# Exercise objective
Across the whole listing, filter for the string "screenshot" and copy every line that has it.

# Exercise inputs
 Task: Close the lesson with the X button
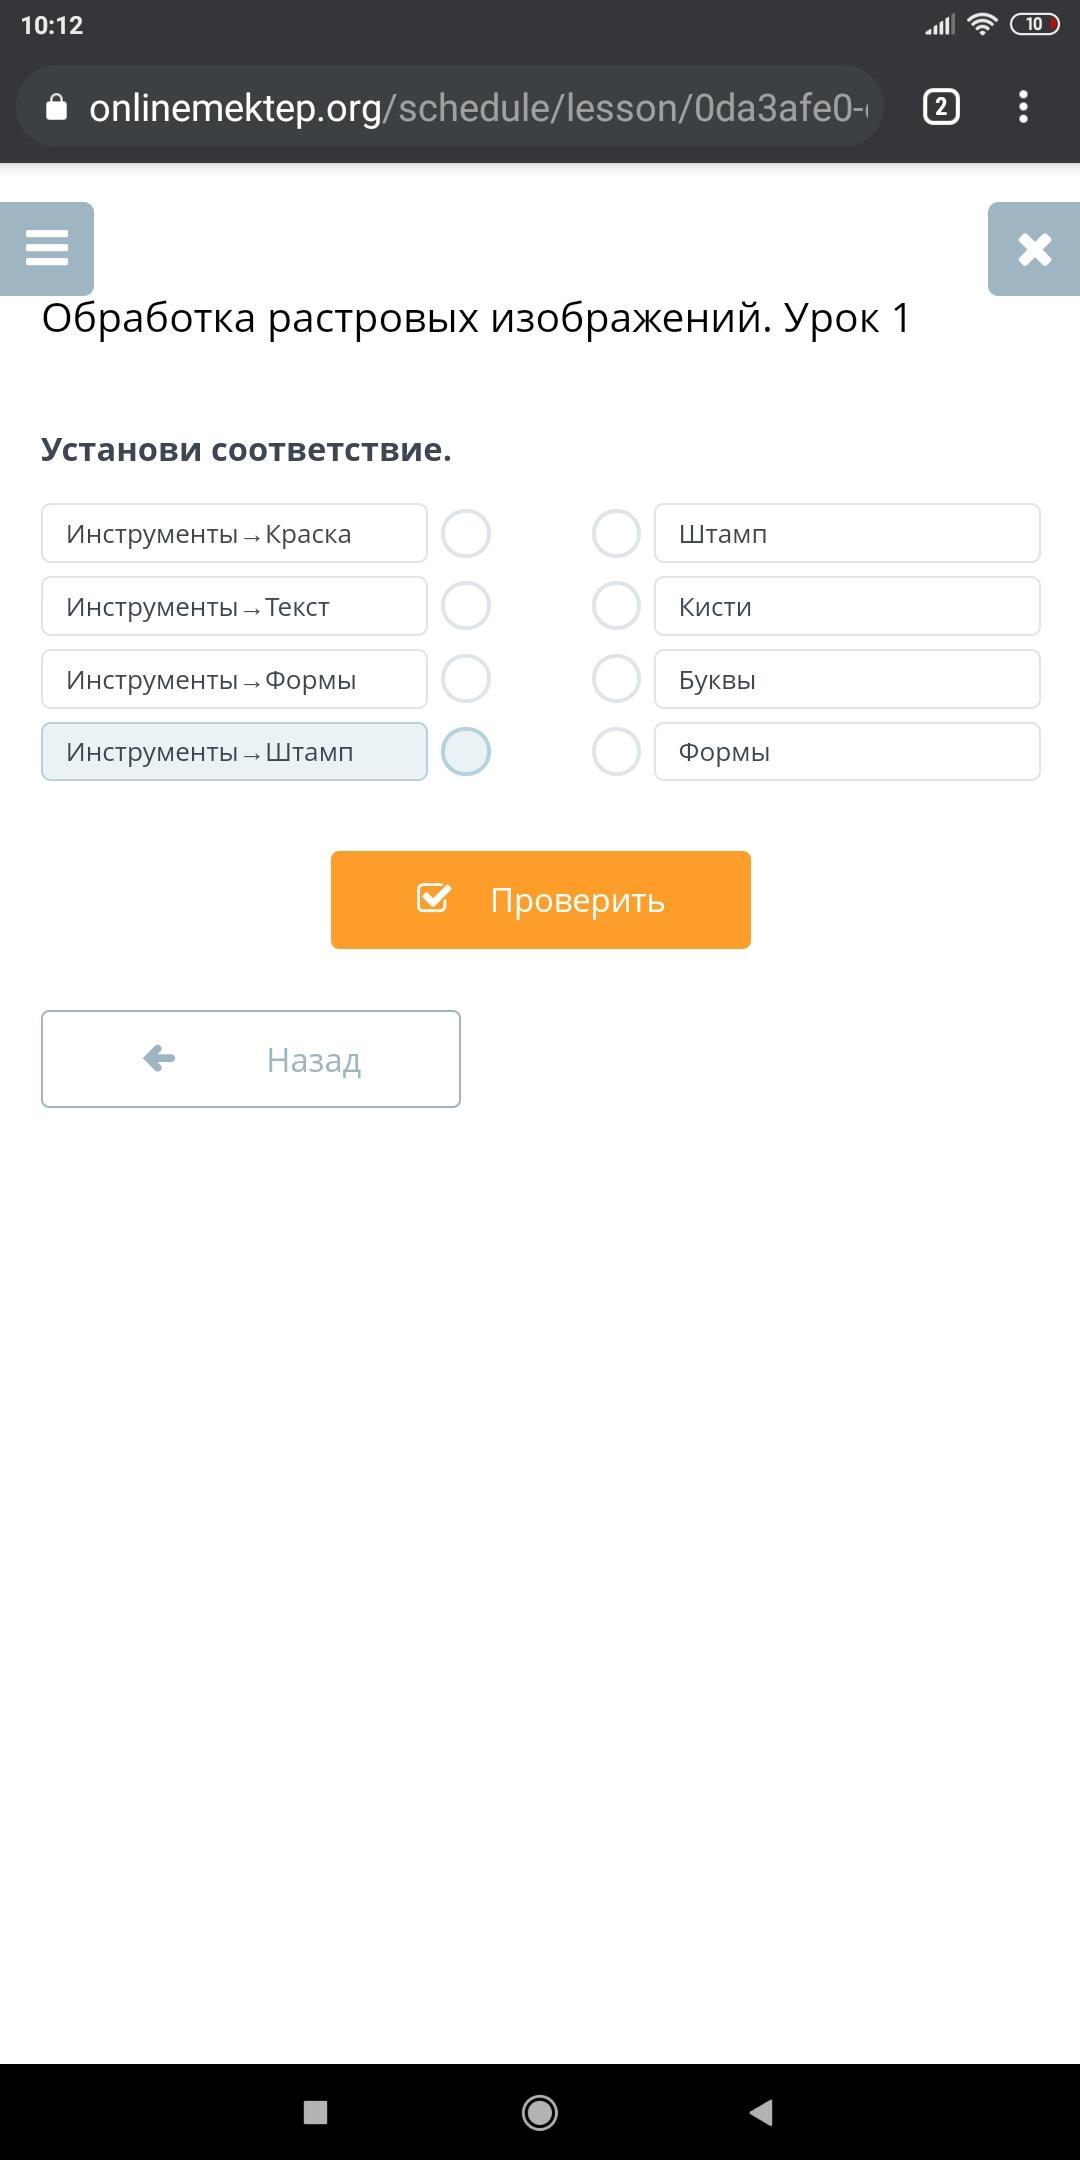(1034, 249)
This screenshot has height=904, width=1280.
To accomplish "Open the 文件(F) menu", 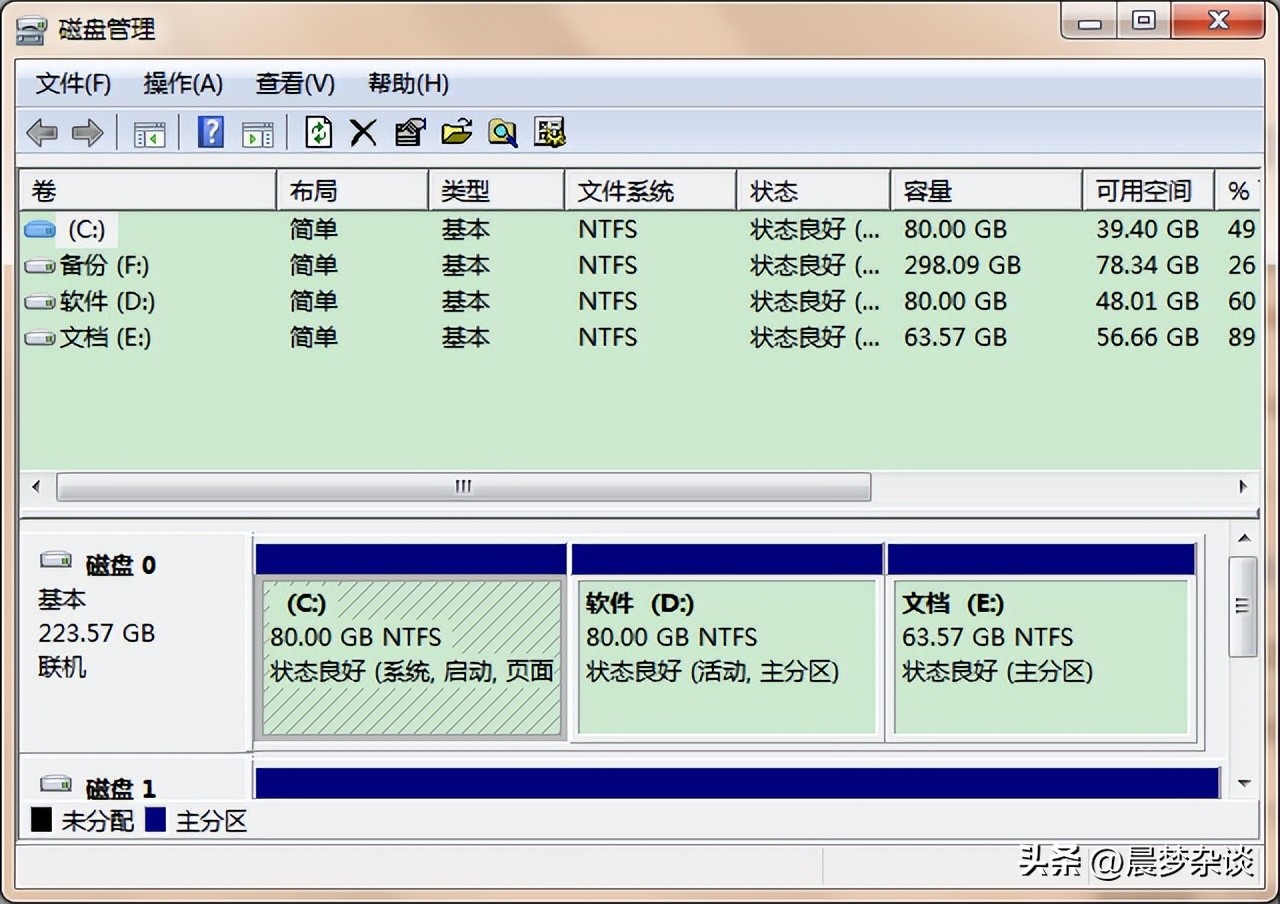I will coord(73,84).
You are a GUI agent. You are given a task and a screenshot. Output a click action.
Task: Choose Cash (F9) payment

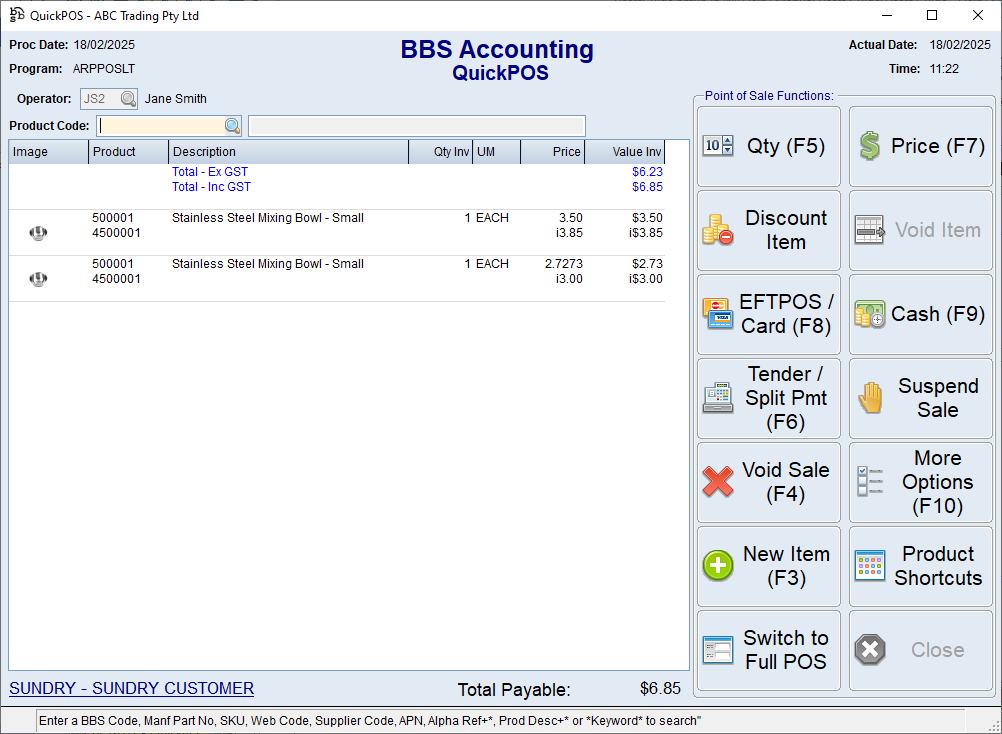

# Result of the exercise
This screenshot has height=904, width=1280.
You are a GUI agent. You are given a task and a screenshot. Output a click action.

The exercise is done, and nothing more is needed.